═════ Source records

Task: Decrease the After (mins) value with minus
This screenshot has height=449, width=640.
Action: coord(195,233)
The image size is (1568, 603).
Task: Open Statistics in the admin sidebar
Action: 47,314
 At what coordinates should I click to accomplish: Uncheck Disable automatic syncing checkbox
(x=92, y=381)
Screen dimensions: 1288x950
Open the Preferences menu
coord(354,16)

══════════

Give the whole listing again, character for character.

Task: Decrease the After (mins) value with minus
This screenshot has height=449, width=640.
Action: coord(195,233)
The image size is (1568, 603).
Task: Open Statistics in the admin sidebar
Action: 47,314
 At what coordinates should I click to accomplish: Uncheck Disable automatic syncing checkbox
(x=92, y=381)
Screen dimensions: 1288x950
Open the Preferences menu
coord(354,16)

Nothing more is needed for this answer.